The goal of this project is to develop a new type of affinity ligands that bind to and potentially remove bacteria from biological fluids including blood. We propose to modify such ligands and adapt them to improve the safety of blood transfusion. The same technology might also be used to concentrate bacteria and enhance sensitivity of detecting bacteria contaminating blood components.

The opportunity to participate on this project will allow the fellow to perform research that supports FDA mission of improving public health. The fellow will acquire experience in how to design, develop, and prepare new ligands at the Center For Applied Proteomics and Molecular Medicine at GMU. Specifically, the fellow will be trained on techniques such as UV-VIS spectroscopy, liquid chromatography coupled tandem mass spectrometry, nuclear magnetic resonance spectrometry. In addition, the fellow will develop new skills on how safely handle bacteria human blood, and enhance the fellow communication skills by presenting research findings to FDA/CBER community and to the research group at GMU. This training will advance the fellow's career goals as researcher. The fellow will also be able to apply the newly acquired expertise and education at FDA to other future job opportunities.
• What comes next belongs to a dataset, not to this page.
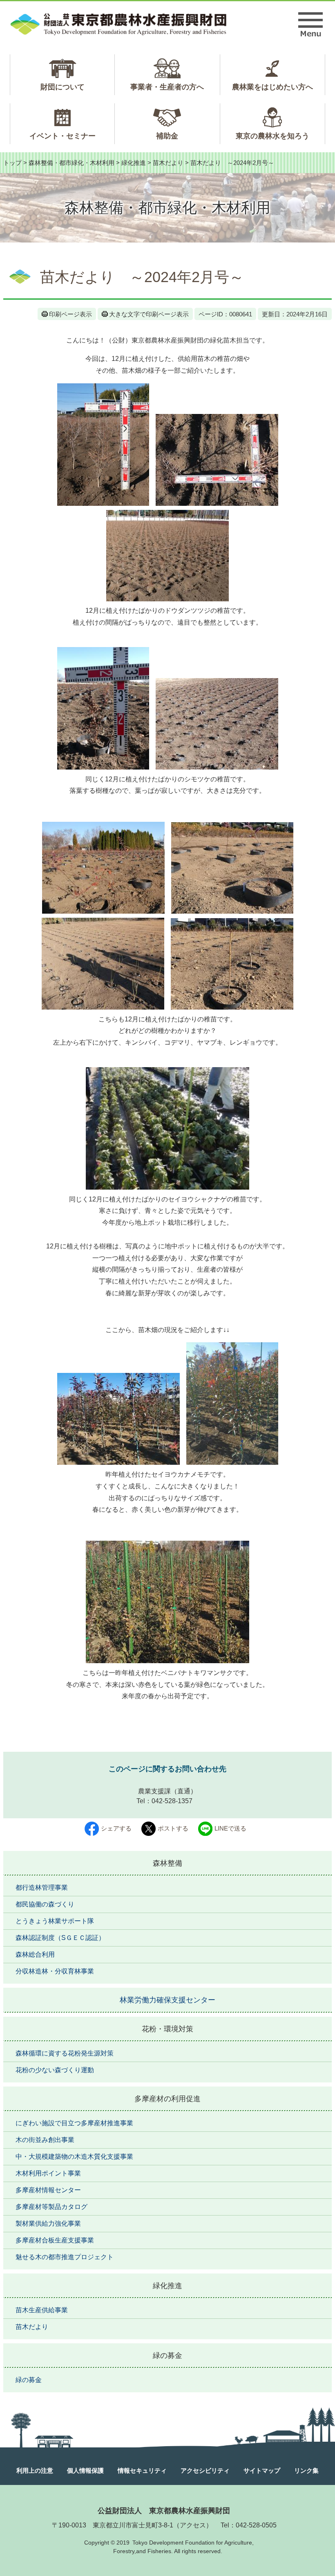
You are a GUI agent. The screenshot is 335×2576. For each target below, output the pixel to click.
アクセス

Anticipated Appointment Start Date: July 1, 2023; start date is flexible. This program, administered by ORAU through its contract with the U.S. Department of Energy to manage the Oak Ridge Institute for Science and Education, was established through an interagency agreement between DOE and FDA. The initial appointment is for one year, but may be renewed upon recommendation of FDA contingent on the availability of funds. The participant will receive a monthly stipend commensurate with educational level and experience. Proof of health insurance is required for participation in this program. The appointment is full-time at George Mason University in Fairfax, Virginia. Participants do not become employees of FDA, DOE or the program administrator, and there are no employment-related benefits.

Completion of a successful background investigation by the Office of Personnel Management is required for an applicant to be on-boarded at FDA. OPM can complete a background investigation only for individuals, including non-US Citizens, who have resided in the US for a total of three of the past five years.

The qualified candidate should have received a bachelor's degree in one of the relevant fields, or must be a student in good standing at an accredited U.S. college or university pursuing a graduate level degree in one of the relevant fields. The bachelor's degree must have been received within 5 years of the appointment start date if candidate isn't a current graduate student.

Preferred skills/ knowledge:

• Basic knowledge of microbiology.
• Familiarity with basic principles of handling of infected materials desired but not required.
• Experience with small molecule chemistry and affinity ligand discovery is a plus but not required.
• Willingness to work with human pathogens and be stationed in a laboratory at George Mason University.
• The fellow will be trained in the lab on the techniques required for this project.

Eligibility Requirements
Degree:

• Bachelor's Degree, Master's Degree, or Doctoral Degree received within the last 60 months or currently pursuing.

Discipline(s):

• Life Health and Medical Sciences
• Must have lived in the United States for at least 36 out of the past 60 months (36 months do not have to be consecutive).

https://www.zintellect.com/Opportunity/Details/FDA-CBER-2023-21A .

FDA Ethics Requirements

If an ORISE Fellow, to include their spouse and minor children, reports what is identified as a Significantly Regulated Organization (SRO) or prohibited investment fund financial interest in any amount, or a relationship with an SRO, except for spousal employment with an SRO, and the individual will not voluntarily divest the financial interest or terminate the relationship, then the individual is not placed at FDA. For additional requirements, see FDA Ethics for Nonemployee Scientists. FDA requires ORISE participants to read and sign their FDA Education and Training Agreement within 30 days of his/her start date, setting forth the conditions and expectations for his/her educational appointment at the agency. This agreement covers such topics as the following:

• Non-employee nature of the ORISE appointment;
• Prohibition on ORISE Fellows performing inherently governmental functions;
• Obligation of ORISE Fellows to convey all necessary rights to the FDA regarding intellectual property conceived or first reduced to practice during their fellowship;
• The fact that research materials and laboratory notebooks are the property of the FDA;
• ORISE fellow’s obligation to protect and not to further disclose or use non-public information.